_Aim of the exercise:_
From the listing below, copy only the lines from the line that contains "Click the highlighted" to the line that contains "Click the third 'Explain", counting those two lines as part of the copy.

_Dataset excerpts:_

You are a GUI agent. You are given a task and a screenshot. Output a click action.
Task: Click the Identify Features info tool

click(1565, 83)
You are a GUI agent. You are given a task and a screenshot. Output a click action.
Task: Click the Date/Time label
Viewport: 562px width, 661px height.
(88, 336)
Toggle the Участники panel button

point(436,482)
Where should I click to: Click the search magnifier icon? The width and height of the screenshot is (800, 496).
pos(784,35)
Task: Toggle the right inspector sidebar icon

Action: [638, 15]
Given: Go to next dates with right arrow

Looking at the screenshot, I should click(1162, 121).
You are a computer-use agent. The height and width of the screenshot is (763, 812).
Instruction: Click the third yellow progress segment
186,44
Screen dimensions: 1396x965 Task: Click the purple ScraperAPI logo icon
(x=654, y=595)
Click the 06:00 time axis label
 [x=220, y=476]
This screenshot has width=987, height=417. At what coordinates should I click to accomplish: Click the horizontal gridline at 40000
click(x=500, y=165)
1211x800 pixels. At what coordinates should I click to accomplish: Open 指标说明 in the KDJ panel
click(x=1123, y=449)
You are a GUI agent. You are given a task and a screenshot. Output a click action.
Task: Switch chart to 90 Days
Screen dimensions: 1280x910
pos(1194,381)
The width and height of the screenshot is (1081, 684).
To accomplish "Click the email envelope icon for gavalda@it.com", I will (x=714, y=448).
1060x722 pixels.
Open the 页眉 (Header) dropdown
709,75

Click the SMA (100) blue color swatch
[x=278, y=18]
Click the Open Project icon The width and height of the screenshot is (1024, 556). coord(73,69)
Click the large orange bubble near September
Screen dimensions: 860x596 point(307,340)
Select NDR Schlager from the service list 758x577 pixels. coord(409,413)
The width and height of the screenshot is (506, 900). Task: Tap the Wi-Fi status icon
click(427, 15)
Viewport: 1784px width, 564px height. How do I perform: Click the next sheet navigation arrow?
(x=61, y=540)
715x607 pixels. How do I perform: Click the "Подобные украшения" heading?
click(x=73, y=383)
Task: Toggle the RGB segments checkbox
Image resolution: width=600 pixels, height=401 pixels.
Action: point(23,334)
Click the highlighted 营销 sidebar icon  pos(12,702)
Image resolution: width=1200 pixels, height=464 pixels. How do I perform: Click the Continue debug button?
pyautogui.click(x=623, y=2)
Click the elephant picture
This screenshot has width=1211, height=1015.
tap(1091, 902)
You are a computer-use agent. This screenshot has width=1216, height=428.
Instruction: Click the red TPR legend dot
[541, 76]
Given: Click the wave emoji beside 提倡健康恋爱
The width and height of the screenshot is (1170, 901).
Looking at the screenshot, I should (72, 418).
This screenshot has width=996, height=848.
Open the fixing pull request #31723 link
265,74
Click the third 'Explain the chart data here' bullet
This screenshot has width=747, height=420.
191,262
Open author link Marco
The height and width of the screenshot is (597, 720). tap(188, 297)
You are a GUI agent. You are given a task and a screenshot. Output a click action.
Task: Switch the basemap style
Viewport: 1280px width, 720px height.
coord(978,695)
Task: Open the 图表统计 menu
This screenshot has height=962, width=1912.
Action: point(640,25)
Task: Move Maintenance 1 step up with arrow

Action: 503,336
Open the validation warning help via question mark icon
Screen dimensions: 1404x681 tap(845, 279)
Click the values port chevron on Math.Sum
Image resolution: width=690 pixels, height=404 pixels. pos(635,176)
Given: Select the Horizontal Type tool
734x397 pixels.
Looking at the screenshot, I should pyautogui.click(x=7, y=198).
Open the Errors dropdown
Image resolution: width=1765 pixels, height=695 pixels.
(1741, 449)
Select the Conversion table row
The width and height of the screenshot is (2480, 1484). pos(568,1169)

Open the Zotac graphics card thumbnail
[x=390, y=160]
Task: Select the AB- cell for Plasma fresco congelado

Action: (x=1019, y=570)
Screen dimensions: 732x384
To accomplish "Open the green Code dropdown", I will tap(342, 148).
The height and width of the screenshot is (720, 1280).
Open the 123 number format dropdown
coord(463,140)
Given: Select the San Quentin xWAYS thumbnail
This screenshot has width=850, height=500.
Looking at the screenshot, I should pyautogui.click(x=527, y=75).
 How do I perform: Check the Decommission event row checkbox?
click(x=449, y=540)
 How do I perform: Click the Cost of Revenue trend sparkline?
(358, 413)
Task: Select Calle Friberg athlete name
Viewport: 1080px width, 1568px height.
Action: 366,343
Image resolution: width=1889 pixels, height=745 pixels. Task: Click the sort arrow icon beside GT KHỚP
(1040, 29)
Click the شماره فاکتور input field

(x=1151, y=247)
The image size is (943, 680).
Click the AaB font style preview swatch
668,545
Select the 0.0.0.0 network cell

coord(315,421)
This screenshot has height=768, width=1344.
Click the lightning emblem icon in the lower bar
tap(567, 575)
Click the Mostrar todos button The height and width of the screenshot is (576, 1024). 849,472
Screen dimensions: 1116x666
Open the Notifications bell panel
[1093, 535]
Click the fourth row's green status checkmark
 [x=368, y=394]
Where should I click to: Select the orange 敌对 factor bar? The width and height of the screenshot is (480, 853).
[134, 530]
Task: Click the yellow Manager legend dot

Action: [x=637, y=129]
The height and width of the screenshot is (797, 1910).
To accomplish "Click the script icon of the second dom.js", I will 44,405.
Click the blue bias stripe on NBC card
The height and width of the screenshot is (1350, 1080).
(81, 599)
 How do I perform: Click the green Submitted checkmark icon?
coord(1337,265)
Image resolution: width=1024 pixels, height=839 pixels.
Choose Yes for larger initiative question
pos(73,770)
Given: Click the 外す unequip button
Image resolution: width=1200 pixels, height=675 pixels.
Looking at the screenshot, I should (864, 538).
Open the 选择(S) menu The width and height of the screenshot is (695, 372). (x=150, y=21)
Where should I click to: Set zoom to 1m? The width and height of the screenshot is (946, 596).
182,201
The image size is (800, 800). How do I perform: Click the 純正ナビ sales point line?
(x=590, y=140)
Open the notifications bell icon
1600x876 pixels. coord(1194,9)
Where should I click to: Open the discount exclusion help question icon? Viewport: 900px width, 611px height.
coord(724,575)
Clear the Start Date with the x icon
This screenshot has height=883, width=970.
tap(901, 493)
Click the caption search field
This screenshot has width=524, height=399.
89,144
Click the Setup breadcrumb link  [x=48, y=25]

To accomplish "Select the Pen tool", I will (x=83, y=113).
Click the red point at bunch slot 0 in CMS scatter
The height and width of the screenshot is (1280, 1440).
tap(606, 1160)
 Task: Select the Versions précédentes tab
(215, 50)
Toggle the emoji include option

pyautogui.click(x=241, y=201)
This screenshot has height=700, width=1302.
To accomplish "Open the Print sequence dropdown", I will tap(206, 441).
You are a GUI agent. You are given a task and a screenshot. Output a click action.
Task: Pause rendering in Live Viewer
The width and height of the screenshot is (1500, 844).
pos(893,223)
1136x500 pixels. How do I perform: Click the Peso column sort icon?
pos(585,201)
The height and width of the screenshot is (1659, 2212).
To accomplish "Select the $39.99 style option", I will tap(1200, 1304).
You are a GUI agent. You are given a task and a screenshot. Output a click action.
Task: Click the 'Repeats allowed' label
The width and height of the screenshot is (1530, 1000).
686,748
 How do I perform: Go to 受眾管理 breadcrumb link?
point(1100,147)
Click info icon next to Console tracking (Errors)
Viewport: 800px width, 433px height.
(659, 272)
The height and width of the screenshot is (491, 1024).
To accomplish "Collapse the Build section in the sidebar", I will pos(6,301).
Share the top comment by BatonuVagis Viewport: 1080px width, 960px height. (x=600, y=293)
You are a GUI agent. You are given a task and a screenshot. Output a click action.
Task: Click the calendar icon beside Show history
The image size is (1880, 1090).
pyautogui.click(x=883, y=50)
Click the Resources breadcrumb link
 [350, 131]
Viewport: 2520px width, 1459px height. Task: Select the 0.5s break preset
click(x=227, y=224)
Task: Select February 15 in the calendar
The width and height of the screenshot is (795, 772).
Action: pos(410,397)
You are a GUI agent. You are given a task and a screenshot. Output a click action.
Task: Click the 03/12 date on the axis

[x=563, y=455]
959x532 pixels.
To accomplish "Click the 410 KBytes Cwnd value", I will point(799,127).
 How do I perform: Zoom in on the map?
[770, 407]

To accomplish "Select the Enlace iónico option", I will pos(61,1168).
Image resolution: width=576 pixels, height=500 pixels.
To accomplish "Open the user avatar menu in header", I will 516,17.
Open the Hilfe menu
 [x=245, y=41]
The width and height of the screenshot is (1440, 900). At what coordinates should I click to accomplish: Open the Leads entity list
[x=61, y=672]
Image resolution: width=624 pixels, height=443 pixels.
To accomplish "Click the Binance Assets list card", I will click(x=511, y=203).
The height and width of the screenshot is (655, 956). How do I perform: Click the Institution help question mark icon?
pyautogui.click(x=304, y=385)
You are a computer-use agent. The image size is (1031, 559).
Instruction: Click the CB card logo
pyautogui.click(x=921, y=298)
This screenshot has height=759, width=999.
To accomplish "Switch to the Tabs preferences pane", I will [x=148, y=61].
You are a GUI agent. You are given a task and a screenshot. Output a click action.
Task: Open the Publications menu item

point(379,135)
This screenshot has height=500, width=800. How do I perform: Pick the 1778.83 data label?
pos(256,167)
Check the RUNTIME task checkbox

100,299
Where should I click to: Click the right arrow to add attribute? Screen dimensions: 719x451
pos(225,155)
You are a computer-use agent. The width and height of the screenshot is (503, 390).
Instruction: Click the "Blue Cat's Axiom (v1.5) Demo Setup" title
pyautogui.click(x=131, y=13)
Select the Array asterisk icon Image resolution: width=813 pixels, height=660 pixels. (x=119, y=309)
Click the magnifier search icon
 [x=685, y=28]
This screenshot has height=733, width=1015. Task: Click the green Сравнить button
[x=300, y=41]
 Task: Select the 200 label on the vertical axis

_Expected answer:_
Click the highlighted 营销 sidebar icon  pos(12,702)
Image resolution: width=1200 pixels, height=464 pixels. How do I perform: Click the Continue debug button?
pyautogui.click(x=623, y=2)
Click the elephant picture
This screenshot has width=1211, height=1015.
tap(1091, 902)
You are a computer-use agent. This screenshot has width=1216, height=428.
Instruction: Click the red TPR legend dot
[541, 76]
Given: Click the wave emoji beside 提倡健康恋爱
The width and height of the screenshot is (1170, 901).
Looking at the screenshot, I should (72, 418).
This screenshot has width=996, height=848.
Open the fixing pull request #31723 link
265,74
Click the third 'Explain the chart data here' bullet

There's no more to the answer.